At the heart of Fyto’s system is Lemna, a genus of small aquatic plants otherwise known as duckweed. Most people have probably seen thick green mats of Lemna lying on top of ponds and swamps. But Lemna is also rich in protein and capable of doubling in biomass every two days. Fyto has built an automated cropping system that uses nitrogen-rich wastewater from dairy farms to grow Lemna in shallow pools on otherwise less productive farmland. On top of the pools, the company has built what it believes are the largest agricultural robots in the world, which monitor plant health and harvest the Lemna sustainably. The Lemna can then be used on farms as a high-protein cattle feed or fertilizer supplement.

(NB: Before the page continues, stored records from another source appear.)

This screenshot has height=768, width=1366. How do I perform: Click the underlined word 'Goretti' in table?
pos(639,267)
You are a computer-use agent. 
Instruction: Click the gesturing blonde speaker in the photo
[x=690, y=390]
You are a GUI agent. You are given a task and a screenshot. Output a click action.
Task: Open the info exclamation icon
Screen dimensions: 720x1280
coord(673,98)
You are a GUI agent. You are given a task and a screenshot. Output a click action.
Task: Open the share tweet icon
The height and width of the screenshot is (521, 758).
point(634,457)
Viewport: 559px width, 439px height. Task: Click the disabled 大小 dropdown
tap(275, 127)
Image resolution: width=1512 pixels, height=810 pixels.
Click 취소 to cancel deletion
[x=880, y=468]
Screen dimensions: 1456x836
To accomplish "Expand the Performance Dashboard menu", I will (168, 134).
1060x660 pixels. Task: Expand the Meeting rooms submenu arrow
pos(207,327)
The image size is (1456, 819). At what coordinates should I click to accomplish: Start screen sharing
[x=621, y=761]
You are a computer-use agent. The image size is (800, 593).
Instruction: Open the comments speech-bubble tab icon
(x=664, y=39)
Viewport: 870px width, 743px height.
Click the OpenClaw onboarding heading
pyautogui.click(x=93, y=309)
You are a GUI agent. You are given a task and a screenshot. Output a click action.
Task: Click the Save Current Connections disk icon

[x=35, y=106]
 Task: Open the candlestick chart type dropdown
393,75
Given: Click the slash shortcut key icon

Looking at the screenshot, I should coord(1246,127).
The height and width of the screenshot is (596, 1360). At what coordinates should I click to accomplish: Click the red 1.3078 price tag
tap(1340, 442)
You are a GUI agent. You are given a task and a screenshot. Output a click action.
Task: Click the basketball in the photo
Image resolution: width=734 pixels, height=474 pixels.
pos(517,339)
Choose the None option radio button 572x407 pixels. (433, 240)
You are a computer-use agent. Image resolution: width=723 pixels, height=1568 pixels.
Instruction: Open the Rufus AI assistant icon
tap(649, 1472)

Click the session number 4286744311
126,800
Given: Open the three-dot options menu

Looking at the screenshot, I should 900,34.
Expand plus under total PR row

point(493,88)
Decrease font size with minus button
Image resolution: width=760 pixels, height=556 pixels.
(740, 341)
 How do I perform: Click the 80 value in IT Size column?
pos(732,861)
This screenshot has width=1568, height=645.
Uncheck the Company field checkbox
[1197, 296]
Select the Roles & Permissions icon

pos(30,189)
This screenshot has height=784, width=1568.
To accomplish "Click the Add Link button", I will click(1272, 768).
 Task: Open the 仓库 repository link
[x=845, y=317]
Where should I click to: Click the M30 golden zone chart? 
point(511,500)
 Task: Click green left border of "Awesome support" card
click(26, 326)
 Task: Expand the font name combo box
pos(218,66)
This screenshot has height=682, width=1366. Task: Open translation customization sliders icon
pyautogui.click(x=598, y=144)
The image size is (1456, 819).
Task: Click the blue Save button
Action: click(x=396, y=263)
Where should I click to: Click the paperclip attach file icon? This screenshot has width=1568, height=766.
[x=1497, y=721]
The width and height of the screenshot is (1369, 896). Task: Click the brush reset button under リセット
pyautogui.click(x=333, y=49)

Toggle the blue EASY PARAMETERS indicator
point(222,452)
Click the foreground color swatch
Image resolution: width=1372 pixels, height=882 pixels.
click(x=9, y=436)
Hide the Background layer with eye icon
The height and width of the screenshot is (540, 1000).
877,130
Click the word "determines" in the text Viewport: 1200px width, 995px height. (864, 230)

Fyto’s systems are designed to rely on minimal land, water, and labor while creating a more sustainable, profitable food system.
“We developed from scratch a robotic system that takes the guesswork out of farming this crop,” says Prapas, who previously led the translational research program of MIT’s Tata Center. “It looks at the crop on a daily basis, takes inventory to know how many plants there are, how much should be harvested to have healthy growth the next day, can detect if the color is slightly off or there are nutrient deficiencies, and can suggest different interventions based on all that data.”